TEXT:
※

Die Kanalbauarbeiten im Schießgärtle sind aufwendiger als angekündigt, monieren einige Anwohner. Da ein Subunternehmer insolvent gegangen war und die Arbeiter auf hartes Felsgestein gestoßen sind, ziehen die Arbeiten sich in die Länge.

Möhringen - Die Baustelle an der Ecke Steinbrunnenstraße und Im Schießgärtle scheint vom Pech verfolgt zu sein. Erst geht ein Subunternehmer insolvent, und die Bauarbeiten stocken für mehrere Monate, dann stoßen die Arbeiter in der Tiefe auf hartes Felsgestein, das den Fortgang verzögert. Die Leidtragenden sind seit einem dreiviertel Jahr die Anwohner. Die kritisieren jetzt, dass die Stadtverwaltung im Vorfeld nicht ausreichend über die Größe der Baustelle und die Beeinträchtigungen informiert habe.

 

Klagen über „Dauerlärmbelästigung“

Heiger Ostertag wohnt an der Steinbrunnenstraße 6. Er beklagt sich über die „Dauerlärmbelästigung“ von 7 bis 20 Uhr. Teils hätten die Arbeiten schon um 6 Uhr morgens begonnen und einmal bis 21.30 Uhr gedauert. „Dazu kommt, dass sich die Baustelle mitsamt ihren Containern in einem geradezu unglaublichen Maß ausgedehnt hat“, sagt er. Viele Parkplätze seien weggefallen, und man könne nicht in Garagen einfahren. „Die Belastungen für die Anwohner sind ein kleines Spiegelbild dessen, was den Talkessel im Hinblick auf Stuttgart 21 erwartet“, sagt er. Auf seine Beschwerde hin habe er zwar ausführlich erklärt bekommen, warum die Arbeiten nötig seien. Deren Sinnhaftigkeit könne er aber natürlich nicht beurteilen.

Der Anlass für die Kanalbauarbeiten sind gesetzliche Vorgaben. Künftig sollen weniger verschmutzte Abwässer in Flüsse und Bäche geleitet werden. Im Schießgärtle muss daher ein neuer Regenüberlaufkanal gebaut werden. Dieser sorgt dafür, dass bei stärkeren Regenfällen der in trockenen Perioden im Kanalsystem angesammelte Schmutz nicht in die Körsch geleitet wird.

Die technischen Hintergründe und eingetretenen Schwierigkeiten sind für die Anwohner allerdings nachrangig. Für sie zählen der Lärm und die Beeinträchtigungen. „Die Dimension der Baustelle war so nicht Thema im Vorfeld“, betont Ostertag.

„Sie haben uns scheibchenweise die Wahrheit verkündet“

Ebenso sieht das Siegfried Bahmann. Er wohnt im Erdgeschoss an der Steinbrunnenstraße 2. Die Baustelle liegt damit direkt vor seinem Fenster. „Sie haben uns scheibchenweise die Wahrheit verkündet“, kritisiert er in Richtung Stadtverwaltung. Er habe nicht gewusst, dass fast die ganze Straße gesperrt werde. „Ich sehe nur Geräte und Container“, sagt er. „Das wäre ja noch zu ertragen, wenn nicht der Lärm wäre.“ Besonders laute Geräusche produzieren Stromaggregate und eine Pumpe, die Grundwasser aus der Baugrube fördert. „Wir können gar nicht mehr auf der Terrasse sitzen“, sagt Bahmann.

※

AUFGABE A:
Geben Sie die Einträge von der Zeile mit „Given: Click the Learn more link“ bis einschließlich der Zeile mit „Action: [265, 634]“ erneut wieder und ersetzen Sie darin „Screen dimensions“ durch „Screen size“, ohne sonst etwas zu ändern.

※

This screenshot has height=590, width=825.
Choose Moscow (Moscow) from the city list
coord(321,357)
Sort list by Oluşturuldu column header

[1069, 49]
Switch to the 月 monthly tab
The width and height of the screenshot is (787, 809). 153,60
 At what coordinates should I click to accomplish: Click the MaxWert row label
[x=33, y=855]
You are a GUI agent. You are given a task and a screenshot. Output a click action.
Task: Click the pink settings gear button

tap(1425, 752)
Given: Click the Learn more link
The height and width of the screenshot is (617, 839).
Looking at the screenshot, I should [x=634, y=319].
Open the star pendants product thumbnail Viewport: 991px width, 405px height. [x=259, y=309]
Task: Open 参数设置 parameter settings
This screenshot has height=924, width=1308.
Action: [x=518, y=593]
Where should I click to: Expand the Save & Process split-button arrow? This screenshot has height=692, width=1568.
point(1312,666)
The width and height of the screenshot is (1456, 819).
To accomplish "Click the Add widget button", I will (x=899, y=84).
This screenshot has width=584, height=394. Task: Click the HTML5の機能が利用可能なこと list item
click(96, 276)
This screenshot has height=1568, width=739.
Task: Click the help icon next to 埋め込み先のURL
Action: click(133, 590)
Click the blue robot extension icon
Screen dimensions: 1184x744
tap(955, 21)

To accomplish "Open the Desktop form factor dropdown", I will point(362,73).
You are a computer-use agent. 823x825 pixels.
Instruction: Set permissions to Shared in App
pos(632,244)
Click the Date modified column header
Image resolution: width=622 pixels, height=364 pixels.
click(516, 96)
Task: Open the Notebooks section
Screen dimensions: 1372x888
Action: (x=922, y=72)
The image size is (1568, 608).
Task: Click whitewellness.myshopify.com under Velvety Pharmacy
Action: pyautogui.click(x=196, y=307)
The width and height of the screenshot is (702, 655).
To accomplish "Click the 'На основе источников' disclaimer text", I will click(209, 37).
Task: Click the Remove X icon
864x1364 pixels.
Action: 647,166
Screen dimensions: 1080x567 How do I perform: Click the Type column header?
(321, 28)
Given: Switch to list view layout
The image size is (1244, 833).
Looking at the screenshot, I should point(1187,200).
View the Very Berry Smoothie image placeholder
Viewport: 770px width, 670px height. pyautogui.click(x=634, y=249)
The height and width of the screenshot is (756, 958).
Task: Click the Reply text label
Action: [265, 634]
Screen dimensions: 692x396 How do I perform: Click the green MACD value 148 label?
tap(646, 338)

※

AUFGABE B:
Schreiben Sie aus dem Text über die Kanalbauarbeiten den Abschnitt von „Der Anlass für“ bis einschließlich „Körsch geleitet wird.“ wortgetreu ab.

LÖSUNG A:
Given: Click the Learn more link
The height and width of the screenshot is (617, 839).
Looking at the screenshot, I should [x=634, y=319].
Open the star pendants product thumbnail Viewport: 991px width, 405px height. [x=259, y=309]
Task: Open 参数设置 parameter settings
This screenshot has height=924, width=1308.
Action: [x=518, y=593]
Where should I click to: Expand the Save & Process split-button arrow? This screenshot has height=692, width=1568.
point(1312,666)
The width and height of the screenshot is (1456, 819).
To accomplish "Click the Add widget button", I will (x=899, y=84).
This screenshot has width=584, height=394. Task: Click the HTML5の機能が利用可能なこと list item
click(96, 276)
This screenshot has height=1568, width=739.
Task: Click the help icon next to 埋め込み先のURL
Action: click(133, 590)
Click the blue robot extension icon
Screen size: 1184x744
tap(955, 21)

To accomplish "Open the Desktop form factor dropdown", I will point(362,73).
You are a computer-use agent. 823x825 pixels.
Instruction: Set permissions to Shared in App
pos(632,244)
Click the Date modified column header
Image resolution: width=622 pixels, height=364 pixels.
click(516, 96)
Task: Open the Notebooks section
Screen size: 1372x888
Action: (x=922, y=72)
The image size is (1568, 608).
Task: Click whitewellness.myshopify.com under Velvety Pharmacy
Action: pyautogui.click(x=196, y=307)
The width and height of the screenshot is (702, 655).
To accomplish "Click the 'На основе источников' disclaimer text", I will click(209, 37).
Task: Click the Remove X icon
864x1364 pixels.
Action: 647,166
Screen size: 1080x567 How do I perform: Click the Type column header?
(321, 28)
Given: Switch to list view layout
The image size is (1244, 833).
Looking at the screenshot, I should point(1187,200).
View the Very Berry Smoothie image placeholder
Viewport: 770px width, 670px height. pyautogui.click(x=634, y=249)
The height and width of the screenshot is (756, 958).
Task: Click the Reply text label
Action: [265, 634]

LÖSUNG B:
Der Anlass für die Kanalbauarbeiten sind gesetzliche Vorgaben. Künftig sollen weniger verschmutzte Abwässer in Flüsse und Bäche geleitet werden. Im Schießgärtle muss daher ein neuer Regenüberlaufkanal gebaut werden. Dieser sorgt dafür, dass bei stärkeren Regenfällen der in trockenen Perioden im Kanalsystem angesammelte Schmutz nicht in die Körsch geleitet wird.